Mark Simonson, a type designer in St. Paul, Minn., maintains a Web site (www.ms-studio.com/typecasting.html) that exposes cinematic typographical inaccuracies to the withering light of day. Take the 2000 film “Chocolat.” Though the film takes place in 1950’s France, in a close-up shot of a public notice, the headline is set in ITC Benguiat, which he said made its debut in 1978 and was popular mainly in the 80’s. “I almost laughed,” Mr. Simonson writes.
Then there is “L.A. Confidential,” set in 1950’s Los Angeles. It was “tightly written, well acted, beautifully filmed,” Mr. Simonson writes, “but pretty mediocre in its use of type.”
Worse than any of these, to Mr. Bierut, is “Titanic.” The dials on the pressure gauges, he said, are in Helvetica, though the ship went down in 1912. “To me, that’s like taking out a Palm Pilot on the deck of the Titanic,” he said.
Scott Stowell, the founder of Open, a New York graphic design studio, gripes: “The thing that bugs me is that they create these elaborate period pieces for films. They put old cars on the street and get the hairstyles right, but typography, it seems like they don’t know or care.” . . .
FWIW, I can remember proudly pointing at movie screens and saying “That’s Palatino!” when the credits rolled, back when I first got into desktop publishing about 15 years ago, so this is definitely my kind of nit-picking.

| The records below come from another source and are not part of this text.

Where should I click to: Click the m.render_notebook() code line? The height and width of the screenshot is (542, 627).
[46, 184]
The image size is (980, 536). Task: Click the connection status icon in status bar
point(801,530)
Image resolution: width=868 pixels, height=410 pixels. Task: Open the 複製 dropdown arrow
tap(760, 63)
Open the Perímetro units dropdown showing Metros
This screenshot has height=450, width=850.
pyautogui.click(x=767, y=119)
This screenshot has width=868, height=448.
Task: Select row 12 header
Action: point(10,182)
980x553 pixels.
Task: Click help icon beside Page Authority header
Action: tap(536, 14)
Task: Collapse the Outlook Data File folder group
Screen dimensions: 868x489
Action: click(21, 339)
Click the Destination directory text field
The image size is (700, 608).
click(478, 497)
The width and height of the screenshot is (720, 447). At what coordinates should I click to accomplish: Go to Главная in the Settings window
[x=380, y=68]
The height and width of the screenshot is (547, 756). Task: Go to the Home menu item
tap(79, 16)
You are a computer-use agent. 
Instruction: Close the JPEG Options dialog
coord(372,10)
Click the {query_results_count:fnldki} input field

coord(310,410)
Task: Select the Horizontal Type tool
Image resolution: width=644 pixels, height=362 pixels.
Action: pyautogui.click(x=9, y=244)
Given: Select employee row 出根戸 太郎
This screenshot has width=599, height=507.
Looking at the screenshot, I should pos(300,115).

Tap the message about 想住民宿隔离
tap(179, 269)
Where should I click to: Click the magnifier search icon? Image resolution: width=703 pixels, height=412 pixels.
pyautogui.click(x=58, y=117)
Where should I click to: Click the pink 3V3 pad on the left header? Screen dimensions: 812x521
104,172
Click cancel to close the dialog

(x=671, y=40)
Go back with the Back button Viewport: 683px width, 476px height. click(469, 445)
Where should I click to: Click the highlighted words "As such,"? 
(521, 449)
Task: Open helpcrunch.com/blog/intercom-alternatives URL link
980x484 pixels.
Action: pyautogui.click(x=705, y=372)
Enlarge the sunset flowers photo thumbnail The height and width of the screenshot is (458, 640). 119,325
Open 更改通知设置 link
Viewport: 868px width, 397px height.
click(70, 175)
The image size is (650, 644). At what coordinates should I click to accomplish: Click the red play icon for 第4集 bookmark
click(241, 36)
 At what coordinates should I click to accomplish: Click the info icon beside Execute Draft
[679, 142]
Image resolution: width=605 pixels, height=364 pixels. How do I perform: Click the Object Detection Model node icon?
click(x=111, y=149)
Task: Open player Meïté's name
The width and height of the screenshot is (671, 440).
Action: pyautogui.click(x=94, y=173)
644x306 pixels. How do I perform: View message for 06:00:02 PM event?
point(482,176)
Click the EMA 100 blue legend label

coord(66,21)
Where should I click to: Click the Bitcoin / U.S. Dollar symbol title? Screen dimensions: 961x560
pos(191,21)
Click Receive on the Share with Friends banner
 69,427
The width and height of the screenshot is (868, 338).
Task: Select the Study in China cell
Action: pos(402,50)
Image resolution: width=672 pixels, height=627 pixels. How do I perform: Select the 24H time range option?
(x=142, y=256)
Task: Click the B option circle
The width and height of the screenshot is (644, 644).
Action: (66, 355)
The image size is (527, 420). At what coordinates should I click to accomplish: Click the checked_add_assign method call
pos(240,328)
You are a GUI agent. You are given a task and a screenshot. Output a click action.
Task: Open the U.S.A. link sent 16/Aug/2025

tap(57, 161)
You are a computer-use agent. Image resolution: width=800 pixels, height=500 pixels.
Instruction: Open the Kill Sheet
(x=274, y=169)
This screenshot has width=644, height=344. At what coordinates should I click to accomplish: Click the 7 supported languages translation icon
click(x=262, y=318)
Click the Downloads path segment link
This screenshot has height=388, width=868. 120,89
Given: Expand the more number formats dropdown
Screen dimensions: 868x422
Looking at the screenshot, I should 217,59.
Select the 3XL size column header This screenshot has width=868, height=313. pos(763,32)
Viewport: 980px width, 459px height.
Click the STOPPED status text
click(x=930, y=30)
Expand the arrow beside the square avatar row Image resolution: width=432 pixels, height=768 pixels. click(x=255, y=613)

2. Cathy Seipp had a piece in the Los Angeles Times a few weeks ago looking at how C.S. Lewis, author of Mere Christianity and The Chronicles of Narnia, has enemies not only on the left but also on the right, thanks to certain fundamentalists who think Lewis was spreading pagan idolatry. The article ends on this amusing note:
My shock at this bizarre anti-C.S. Lewis campaign eventually became a kind of amazed appreciation. The screeds from Robbins and Zakula are actually quite well written — disturbingly so, in fact. And the Van Nattens offer up a strangely compelling American folk art that can’t be faked. They also complain, for instance, that Lewis smoked and drank and that he used the word “ass” four times in books written for children.
OK, he was writing about a donkey in these instances, Mary Van Natten admits, and “being British, it probably did not mean the same to him as it does to Americans (as a swear word), but he could have left it out, especially since he only used it four times and did use ‘donkey’ in other places. However, considering the filthy state of his mind, it is possible that he thought this cute.”
As it happens, the name of the Van Natten website is Balaam’s Ass, not Balaam’s Donkey. But apparently that particular use of the word “ass” is allowed, since it’s directly from the King James Bible, and the website warns that no one under 18 should enter.
However, I noticed that its name did get them listed on a couple of porn aggregators emphasizing anal sex. And I’d say they kind of deserved it.
FWIW, this last bit kind of reminds me of how one website I recently checked had three Google ads at the top: the first was for a pro-creationism website; the second was for a pro-evolution website; and the third, headlined “Gay Galapagos”, was for “luxury gay-friendly cruises to the Galapagos.” Apparently a single reference to Charles Darwin prompts all three of these associations. Come to think of it, this also reminds me of a recent story regarding a scandal at Wal-Mart. It seems we live in an age of automated embarrassments.